В раннесредневековом знании многие идеи об устройстве мира были заимствованы из сочинений греческих и римских авторов; ряд положений, восходивших к учениям философов-"язычников», сделался нормой для христианского мировоззрения. Теории, их обоснования, сведения из области астрономии, географии были важны для создания основ христианской космологии; потребность их «присвоения» и нового культурного осмысления была связана с тем, что в Писании содержался минимум подробностей о «природе вещей». Во времена Беды Достопочтенного большинство идей античных авторов воспринималось не из их трудов, а из книг отцов Церкви. Немалую роль здесь сыграли работы Блаженного Августина, в которых была представлена его рефлексия по поводу различных философских систем и, в особенности, неоплатонизма[310]
. Рассуждения Августина, как правило, упрощались при пересказе. Это видно и на примере сочинений Беды. За словами из трактатов Гиппонского епископа, которые часто приводил англо-саксонский монах, угадываются менее глубокие смыслы, что можно связать с утратой самого контекста философской нехристианской литературы, в которую были включены труды Августина[311].Основные представления о строении мира христианским авторам давали первые стихи Книги Бытия; отрывочные сведения на этот счет содержались в других Книгах Ветхого Завета и Псалмах.

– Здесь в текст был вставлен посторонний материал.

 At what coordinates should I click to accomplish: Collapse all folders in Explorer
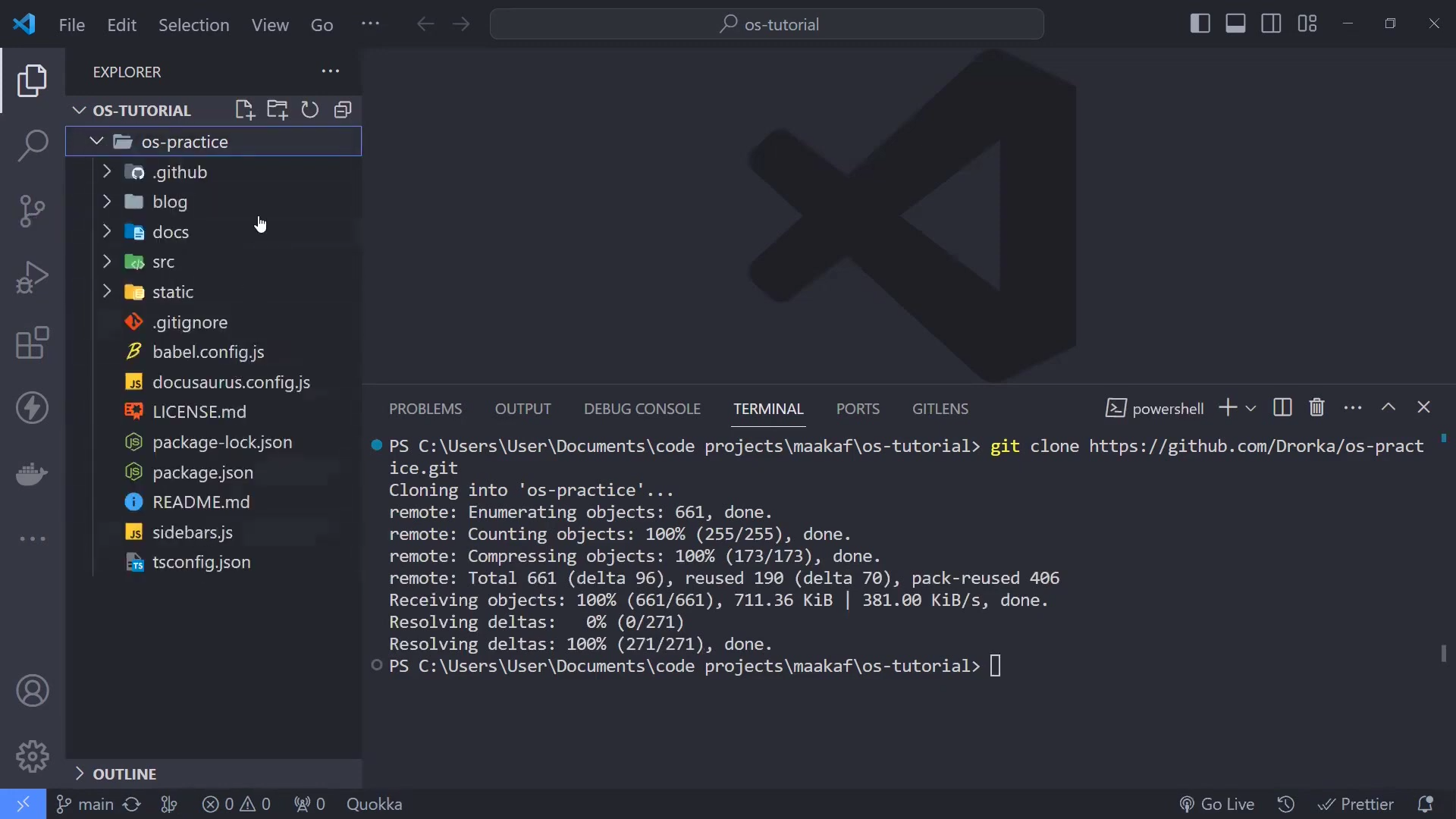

Но христианская картина мира по Библии была незавершенной и достаточно противоречивой. Так, Земля была представлена в виде плоского круга, утвержденного на водах, или неподвижно висящего в воздухе; форма неба повторяла очертания либо скинии, либо сферы; к небесному своду были прикреплены светила. Повествование о Сотворении мира вызывало ряд вопросов, и немало комментариев раннехристианских авторов посвящалось их специальному истолкованию, доказательству внутренней согласованности и стройности, присущей тексту Библии[312]
.Мнения, высказываемые христианскими авторами в таких работах, отличались значительным разнообразием. Это видно на примере сочинений Блаженного Августина «О Книге Бытия, буквально, в двенадцати книгах» и «О Книге Бытия против манихеев, в двух книгах», где рассматривались различные точки зрения христианских писателей и давались варианты ответов на сложные вопросы, которые могли прийти на ум противникам веры[313]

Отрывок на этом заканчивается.